# [Instructions for the task]
Please set out each line below exactly as it stands, without the images.
[[ Extracted entries open ]]
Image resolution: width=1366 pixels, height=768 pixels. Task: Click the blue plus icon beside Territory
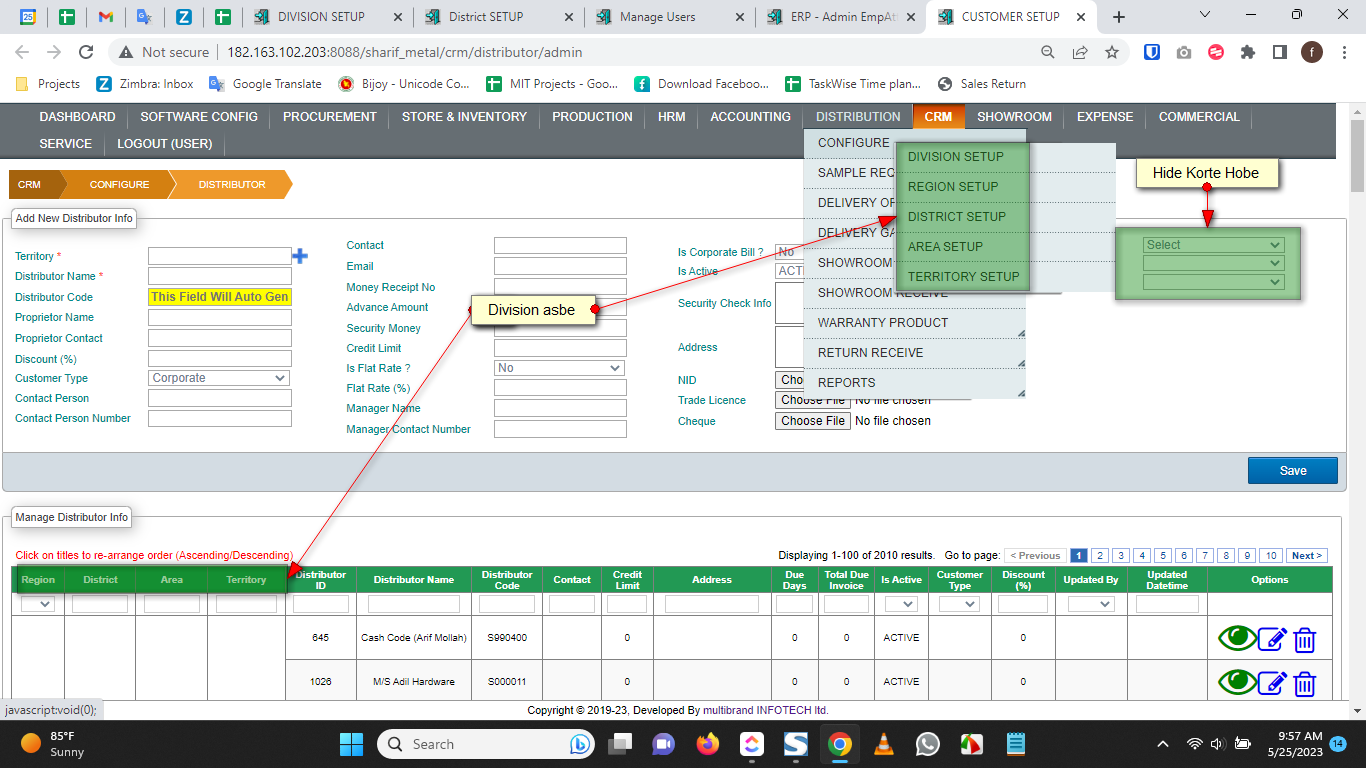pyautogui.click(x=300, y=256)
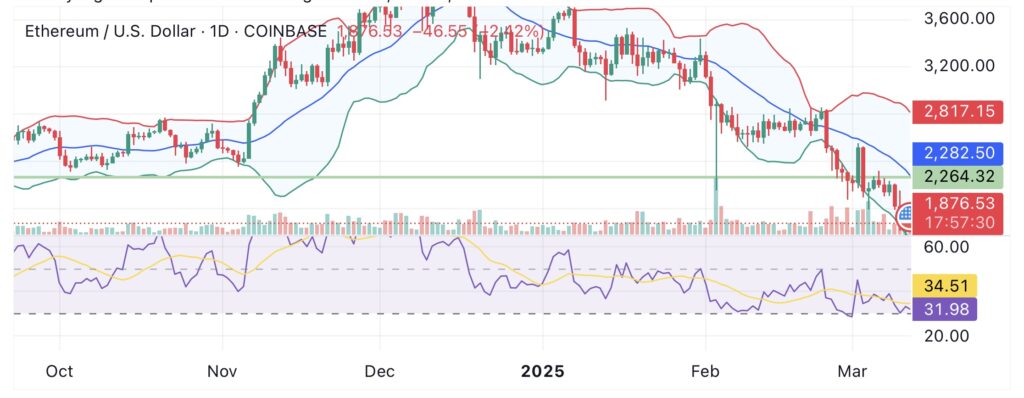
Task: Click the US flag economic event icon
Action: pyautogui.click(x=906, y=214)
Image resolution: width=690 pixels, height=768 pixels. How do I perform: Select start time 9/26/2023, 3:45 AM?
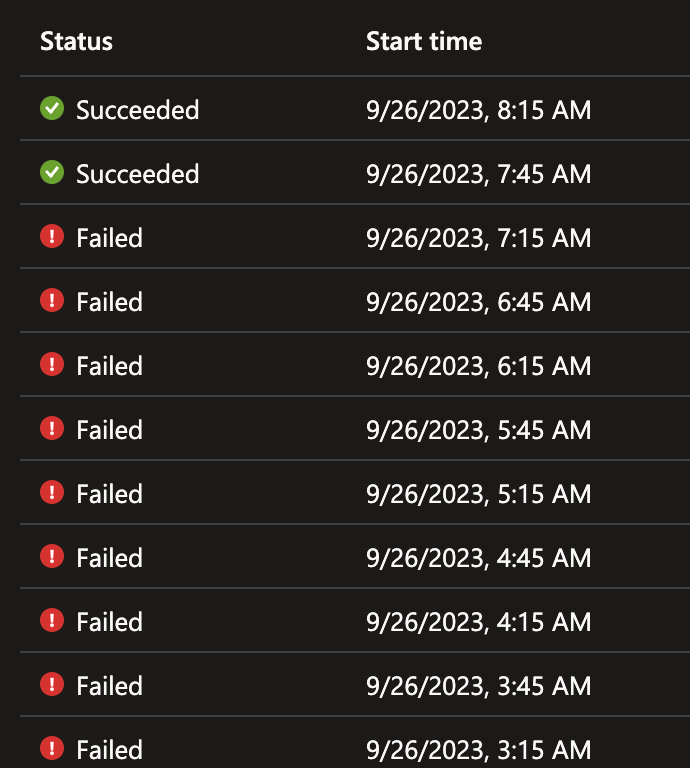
[[ Extracted entries closed ]]
# [Solved exercise]
Image resolution: width=1366 pixels, height=768 pixels. Task: Click the blue plus icon beside Territory
pyautogui.click(x=300, y=256)
Task: Click the US flag economic event icon
Action: pyautogui.click(x=906, y=214)
Image resolution: width=690 pixels, height=768 pixels. How do I perform: Select start time 9/26/2023, 3:45 AM?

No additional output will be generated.